§ **Görevler ve Alıştırmalar**:
a) Lütfen karar metnindeki "Hükmün, davalılardan" sözleriyle başlayan paragrafı, temel bilgilerini koruyarak daha kısa biçimde yeniden yazın.
b) Karar metninin "10. Hukuk Dairesi" ifadesiyle başlayıp "karar tespit edildi." ifadesine kadar süren kısmını, hiçbir değişiklik yapmadan yazdırın.
═════ Metin
10. Hukuk Dairesi 2011/628 E. , 2012/6315 K.
"İçtihat Metni"Mahkemesi :İş Mahkemesi
Davacı, davalılardan işverene ait işyerinde 18.09.1996-18.02.2009 tarihleri arasında kesintisiz olarak çalıştığının tespitine karar verilmesini istemiştir.
Mahkemece, ilamında belirtildiği şekilde davanın kısmen kabulüne karar verilmiştir.
Hükmün, davalılardan ... Başkanlığı ve ... avukatları tarafından temyiz edilmesi üzerine, temyiz isteklerinin süresinde olduğu anlaşıldıktan ve Tetkik Hâkimi ... tarafından düzenlenen raporla dosyadaki kâğıtlar okunduktan sonra işin gereği düşünüldü ve aşağıdaki karar tespit edildi.
══════════
═════ Sağlanan Bilgiler
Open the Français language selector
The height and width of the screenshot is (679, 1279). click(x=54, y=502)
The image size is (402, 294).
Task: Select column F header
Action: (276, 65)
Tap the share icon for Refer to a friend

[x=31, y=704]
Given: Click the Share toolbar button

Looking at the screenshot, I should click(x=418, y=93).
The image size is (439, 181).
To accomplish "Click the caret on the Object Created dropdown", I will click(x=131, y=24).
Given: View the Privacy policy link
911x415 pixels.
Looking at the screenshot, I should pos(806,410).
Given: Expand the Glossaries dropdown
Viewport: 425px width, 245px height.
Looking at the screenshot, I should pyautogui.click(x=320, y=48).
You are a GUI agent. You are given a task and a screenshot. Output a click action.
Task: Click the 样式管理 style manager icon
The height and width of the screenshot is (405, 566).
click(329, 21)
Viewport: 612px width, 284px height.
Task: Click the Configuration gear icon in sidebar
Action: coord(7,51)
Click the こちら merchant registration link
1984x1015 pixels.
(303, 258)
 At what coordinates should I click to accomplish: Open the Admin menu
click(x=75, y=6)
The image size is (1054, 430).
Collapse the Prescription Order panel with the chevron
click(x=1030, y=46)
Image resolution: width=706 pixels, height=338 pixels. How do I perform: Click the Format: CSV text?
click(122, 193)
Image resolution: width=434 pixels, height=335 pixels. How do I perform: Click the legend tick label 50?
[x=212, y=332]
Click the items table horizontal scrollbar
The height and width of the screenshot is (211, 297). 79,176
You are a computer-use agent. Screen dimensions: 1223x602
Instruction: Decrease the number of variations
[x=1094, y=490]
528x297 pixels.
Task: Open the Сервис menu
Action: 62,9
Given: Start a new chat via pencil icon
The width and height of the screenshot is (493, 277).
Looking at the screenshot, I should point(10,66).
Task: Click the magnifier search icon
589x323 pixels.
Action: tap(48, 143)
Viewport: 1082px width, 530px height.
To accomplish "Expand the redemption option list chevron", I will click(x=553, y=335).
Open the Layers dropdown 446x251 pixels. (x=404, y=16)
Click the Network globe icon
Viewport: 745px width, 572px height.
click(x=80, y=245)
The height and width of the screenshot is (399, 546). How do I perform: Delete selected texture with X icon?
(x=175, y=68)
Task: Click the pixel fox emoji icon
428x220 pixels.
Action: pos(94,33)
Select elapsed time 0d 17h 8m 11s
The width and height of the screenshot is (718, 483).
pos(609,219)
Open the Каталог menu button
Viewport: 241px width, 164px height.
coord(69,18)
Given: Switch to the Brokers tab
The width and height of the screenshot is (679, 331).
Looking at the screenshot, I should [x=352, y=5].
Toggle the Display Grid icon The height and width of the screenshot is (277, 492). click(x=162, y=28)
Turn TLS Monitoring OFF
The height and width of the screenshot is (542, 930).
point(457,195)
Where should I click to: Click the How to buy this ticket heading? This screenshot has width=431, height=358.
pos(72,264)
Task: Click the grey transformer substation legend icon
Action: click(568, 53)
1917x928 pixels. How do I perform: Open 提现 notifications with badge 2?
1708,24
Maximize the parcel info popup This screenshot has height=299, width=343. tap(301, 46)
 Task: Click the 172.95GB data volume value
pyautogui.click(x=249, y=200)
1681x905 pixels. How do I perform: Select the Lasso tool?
══════════
§ **Beklenen Sonuçlar**:
a) Hüküm, davalılardan bazılarının avukatlarınca temyiz edildi. Temyiz isteklerinin süresinde olduğu anlaşıldı. Tetkik Hâkiminin hazırladığı rapor ve dosyadaki kâğıtlar okundu. Ardından işin gereği düşünülerek karar tespit edildi.

b)
10. Hukuk Dairesi 2011/628 E. , 2012/6315 K.
"İçtihat Metni"Mahkemesi :İş Mahkemesi
Davacı, davalılardan işverene ait işyerinde 18.09.1996-18.02.2009 tarihleri arasında kesintisiz olarak çalıştığının tespitine karar verilmesini istemiştir.
Mahkemece, ilamında belirtildiği şekilde davanın kısmen kabulüne karar verilmiştir.
Hükmün, davalılardan ... Başkanlığı ve ... avukatları tarafından temyiz edilmesi üzerine, temyiz isteklerinin süresinde olduğu anlaşıldıktan ve Tetkik Hâkimi ... tarafından düzenlenen raporla dosyadaki kâğıtlar okunduktan sonra işin gereği düşünüldü ve aşağıdaki karar tespit edildi.